The last thing you'd call it, though, would be exciting. Compelling, immersive, addictive, any of those but thrilling, exhillarating, surprisng? Nope. Not a chance.

Maybe a little more of this, a little less "Go pick up that second-hand mining pick"?

The original introduction, as I remember it, did go a little further in that direction. I seem to recall Puck instilling some sense of urgency into the process as he insisted you experience all three major biomes before choosing one to settle down in. I seem to remember there being some actual plot and an element of danger that did something to pull me into the game.

There's none of that here. This time it's all far more streamlined and considerably less intense. I spent a couple of hours doing pretty much nothing and it's clear I could double or treble that without gettin the feeling I'm going to miss out on anything important or that anything rests on my getting my act together.

Maybe Nightingale is going to re-pitch itself as some kind of cosy base-builder. It certainly has the chops for it. Or maybe once I follow Puck's next instruction and cross the Abeyance realm in search of a way out into the Realms the narrative will pick up pace and I'll start to feel like something's actually happening. 

As for the structural changes, I'm not wholly on top of all of them as yet. I haven't encountered any of the new pets, for example, just the good old dachsund, who I made it a priority to invite into my home. (No sign of my old Twitch drop dog or any of my other Twitch rewards, though. I asume those didn't make it through to the New Nightingale.)

As for the crafting revamp, rather baldly re-badged as "Progression", it seems like a sideways move at best but maybe it'll grow on me. It is certainly a lot tidier and better-presented but also quite a bit less evocative. The original may have been chaotic but it also felt aspirational. This new one looks a bit too much like a work schedule for my tastes.

An example from the new crafting Progression tree.

I think they must also have done away with the system whereby you had to visit all kinds of NPCs scattered throughout the realms to buy most of the blueprints. Now it looks like all of that happens in the UI which, once again, is a lot tidier and more convenient but also considerably less interesting.

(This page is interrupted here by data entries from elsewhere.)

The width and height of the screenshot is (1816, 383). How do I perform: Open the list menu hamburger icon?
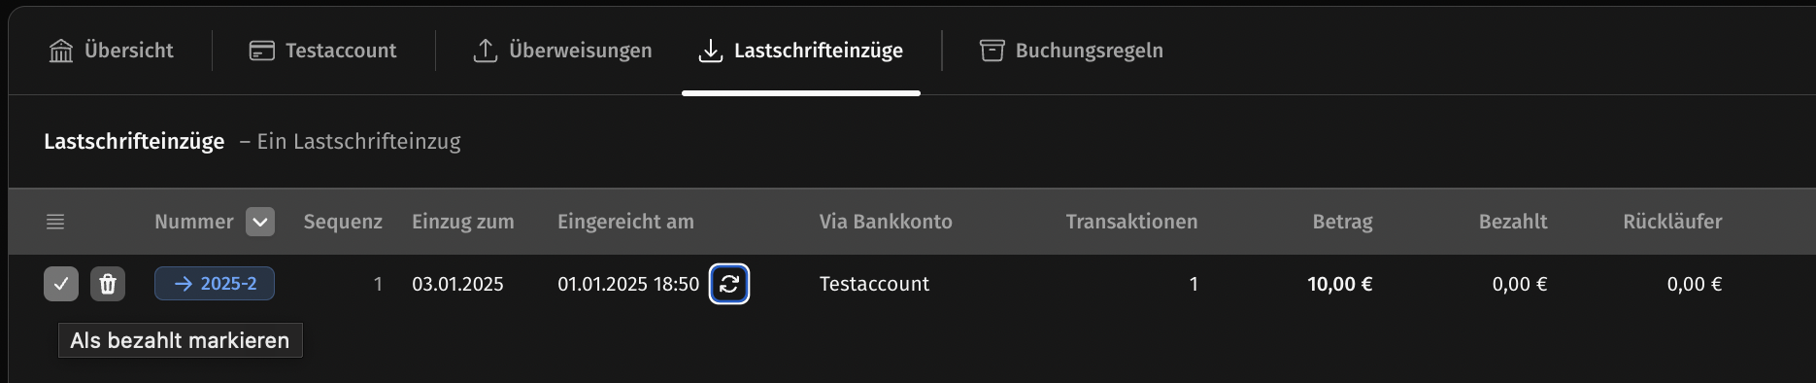pos(55,222)
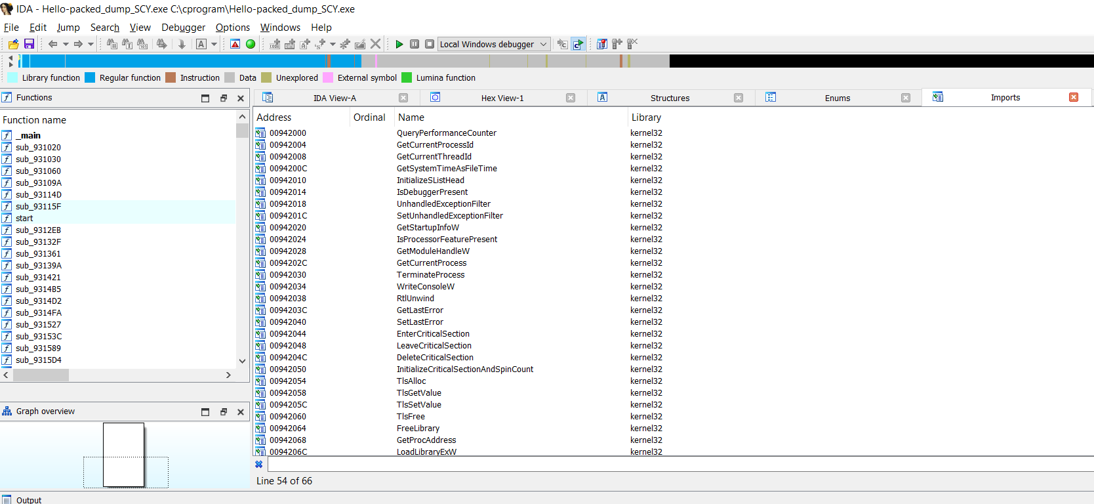Click the Save database icon
1094x504 pixels.
point(29,44)
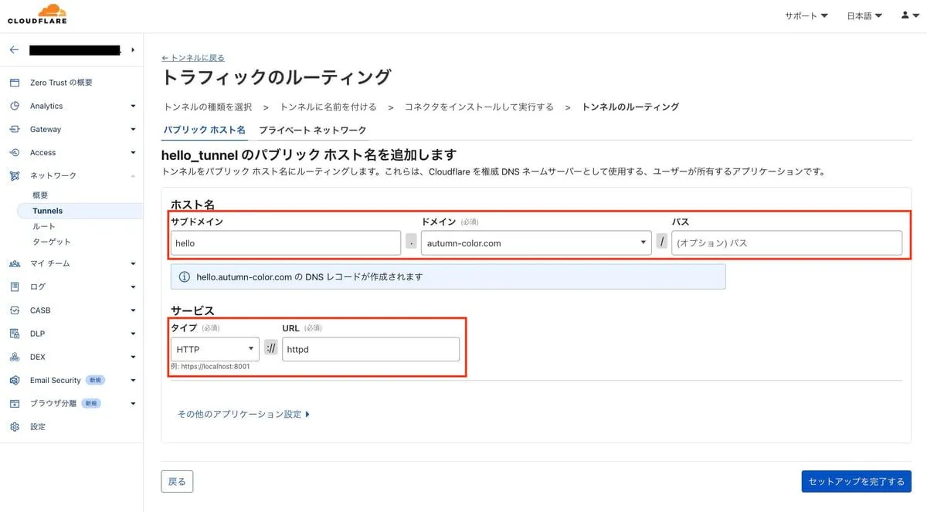
Task: Click the トンネルに戻る link
Action: (x=193, y=58)
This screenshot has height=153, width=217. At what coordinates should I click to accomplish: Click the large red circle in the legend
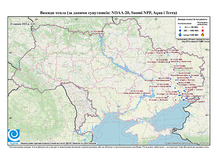[x=203, y=30]
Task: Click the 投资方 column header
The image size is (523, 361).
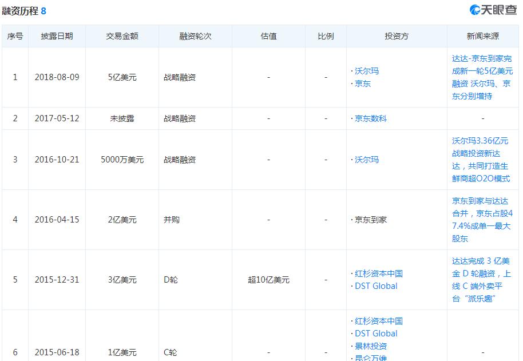Action: tap(397, 35)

The one new addition I was really keen to try out doesn't appear to be available at this early stage of the game at all. I couldn't find the "Glamour Station", the new device that lets you swap the stats of one piece of gear onto the look of another (So you don't have to go around looking like one of those scarecrows even Wurzel Gummidge wouldn't be seen with.) anywhere in the Progression tree at all. [Edit: I found it! It's in the Structures tab, Tier Two. It requires a whole bunch of stuff I won't be able to get for quite a while but it's a worthwhile goal to aim for.]

There seems to be very little information available as yet but from the little I was able to glean I have the impression it relies on tokens dropped by mobs, which seems like an unecessary complication. Changing your appearance seems like something that really ought to be a UI option.

Anyway, there's no need to speculate further on things I haven't had the chance to try out for myself yet. I already know I'm going to be carrying on with the game. It feels both familiar and fresh, which is a nice combination. I wasn't expecting to be playing Nightingale again but it looks like that's what's going to happen.

If I do, you can expect to read about it here. You can take that as either a threat or a promise. Up to you!